# DIRECTION
Arrange the material as a Markdown table with the columns Row and Text, starting at the line that contains "logo to go home" and running through the last line of the material. Number each line in Row, put the line itself in Text, and omit blank lines.
━━━━━━
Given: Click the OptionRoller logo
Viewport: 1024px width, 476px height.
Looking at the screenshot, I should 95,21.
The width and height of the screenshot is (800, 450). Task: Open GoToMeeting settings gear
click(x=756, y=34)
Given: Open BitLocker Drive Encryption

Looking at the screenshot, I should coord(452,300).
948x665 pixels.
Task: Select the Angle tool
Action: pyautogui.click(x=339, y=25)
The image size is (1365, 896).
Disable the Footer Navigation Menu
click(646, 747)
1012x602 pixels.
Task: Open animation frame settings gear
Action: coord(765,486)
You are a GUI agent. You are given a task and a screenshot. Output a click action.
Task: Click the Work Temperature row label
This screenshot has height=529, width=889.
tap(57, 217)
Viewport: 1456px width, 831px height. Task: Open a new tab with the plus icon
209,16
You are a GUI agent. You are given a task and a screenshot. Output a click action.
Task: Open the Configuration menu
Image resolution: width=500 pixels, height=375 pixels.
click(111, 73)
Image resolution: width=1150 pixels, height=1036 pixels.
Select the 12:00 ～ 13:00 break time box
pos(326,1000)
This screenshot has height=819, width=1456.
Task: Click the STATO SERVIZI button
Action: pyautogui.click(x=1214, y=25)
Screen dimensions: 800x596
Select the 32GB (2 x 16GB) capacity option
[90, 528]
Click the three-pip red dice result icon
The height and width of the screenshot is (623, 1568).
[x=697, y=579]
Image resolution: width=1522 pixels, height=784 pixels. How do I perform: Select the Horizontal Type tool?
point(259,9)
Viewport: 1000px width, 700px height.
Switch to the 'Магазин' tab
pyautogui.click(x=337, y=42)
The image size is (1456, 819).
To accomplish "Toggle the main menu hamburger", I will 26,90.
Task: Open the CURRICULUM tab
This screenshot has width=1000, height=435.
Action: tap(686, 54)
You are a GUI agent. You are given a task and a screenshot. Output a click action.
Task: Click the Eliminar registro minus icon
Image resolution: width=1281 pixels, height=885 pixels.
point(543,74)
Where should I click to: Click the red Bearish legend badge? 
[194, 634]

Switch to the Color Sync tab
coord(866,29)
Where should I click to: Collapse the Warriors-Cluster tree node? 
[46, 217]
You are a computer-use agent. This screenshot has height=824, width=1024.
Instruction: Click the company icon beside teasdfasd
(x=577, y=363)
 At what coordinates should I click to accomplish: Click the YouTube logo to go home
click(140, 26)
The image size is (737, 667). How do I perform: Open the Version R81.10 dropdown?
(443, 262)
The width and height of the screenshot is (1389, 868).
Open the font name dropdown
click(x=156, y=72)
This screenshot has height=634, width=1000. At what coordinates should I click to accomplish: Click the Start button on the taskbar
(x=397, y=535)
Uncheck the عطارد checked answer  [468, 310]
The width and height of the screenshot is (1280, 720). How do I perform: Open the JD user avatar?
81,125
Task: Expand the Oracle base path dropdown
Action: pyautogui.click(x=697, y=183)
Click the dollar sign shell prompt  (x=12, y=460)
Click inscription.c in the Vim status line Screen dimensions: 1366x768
━━━━━━
# WRITTEN RESPONSE
| Row | Text |
|---|---|
| 1 |  At what coordinates should I click to accomplish: Click the YouTube logo to go home |
| 2 | click(140, 26) |
| 3 | The image size is (737, 667). How do I perform: Open the Version R81.10 dropdown? |
| 4 | (443, 262) |
| 5 | The width and height of the screenshot is (1389, 868). |
| 6 | Open the font name dropdown |
| 7 | click(x=156, y=72) |
| 8 | This screenshot has height=634, width=1000. At what coordinates should I click to accomplish: Click the Start button on the taskbar |
| 9 | (x=397, y=535) |
| 10 | Uncheck the عطارد checked answer  [468, 310] |
| 11 | The width and height of the screenshot is (1280, 720). How do I perform: Open the JD user avatar? |
| 12 | 81,125 |
| 13 | Task: Expand the Oracle base path dropdown |
| 14 | Action: pyautogui.click(x=697, y=183) |
| 15 | Click the dollar sign shell prompt  (x=12, y=460) |
| 16 | Click inscription.c in the Vim status line Screen dimensions: 1366x768 |